In 2020, Influencer Marketing Showed Up
Finding affinity and authenticity in a maturing market
Influencer marketing made some predictable shifts in 2020 — TikTok, for instance, turned out to be as essential as many predicted. (Including our own talent manager Jerry Barajas, as quoted in Forbes last year). There have, of course, been some surprising turns as well. Despite early cries for the end of the era back at the start of the pandemic, influencer marketing has in fact proven itself to be a valuable asset to followers, brands and even to non-profits and government organizations. In a year like no other, the role of influencer marketing has matured, reaching new levels of relevance, recognition and standardization.

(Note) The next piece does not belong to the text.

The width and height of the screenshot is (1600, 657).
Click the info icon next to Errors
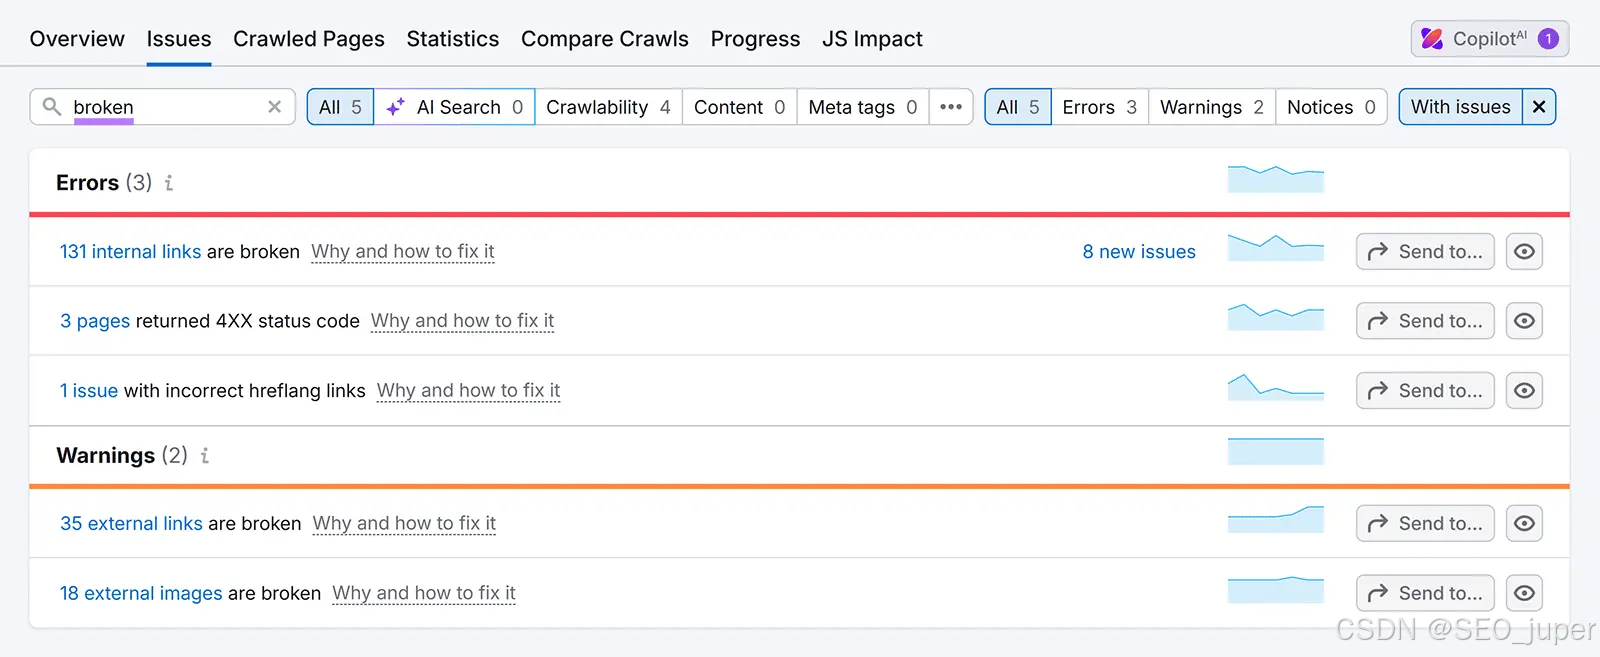tap(169, 183)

Back in June, a group of influencers formed the American Influencer Council, the first trade organization of its kind, citing the growing role of influencers in our economy. In December, the Association of National Advertisers (ANA) announced a new Influencer Marketing Advisory Board, with the goal of standardizing metrics for the booming marketplace for content created by influencers for brands. According to MediaPost, the ANA’s goals for the board include increasing “trust and transparency in influencer marketing by reducing fraud, improving measurement and spearheading industry commitments to advancing and improving the discipline.”
These moves add to the growing sense of trust and recognition for all the work influencers do. In a year when many people’s only sense of connection came through a screen, people with large social media followings became an important source of information and comfort. Influencers often adjust what they offer according to what their community craves, and in a period where issues like public health and civic engagement were top of mind, many pivoted to content focusing on these areas. And it’s not just brands who are putting more stock in the sway influencers have — health organizations in the U.S. and abroad have been tapping influencers to share information about vaccine awareness and appear in public service announcements.
Influencers proved useful in other areas, too. As recently reported in The New York Times, 2020 was particularly strong for fashion influencers, an unexpected shift at a time without runway shows or occasions to dress up for beyond a walk outside. The low production needs (iPhone, ring light) and scrappy attitude of influencers has made them well-suited to the limited resources of the pandemic economy. Instead of shooting elaborate campaigns for billboards and print, “many companies are focusing their spending on partnerships with influencers, who offer faster turnaround times, versatile messaging options and real-time product demonstrations.” Rather than playing to a jet-setter fantasy, at-home influencers allow fashion brands, especially high-end ones, to remain relevant and connected to the reality many are living.
But for some, even though travel is grounded and shopping malls are empty, the lure of projecting bona fide luxury remains. Recent reports in Vice and Input cite the growing market among influencers for signifiers of wealth (empty packaging from designer brands, photoshopped images in private jets) as a way to amass followers and brand deals. This kind of falseness is what groups like AIC and the ANA’s Influencer Advisory Board seek to correct, and what Studio71 has always positioned itself against. Realness is our guiding star. When we seek brand partnerships for our talent, affinity and authenticity come first. We’re excited to see more players in the space who value these things, too. And we can’t wait to see what 2021 has in store for all of us across this evolving industry.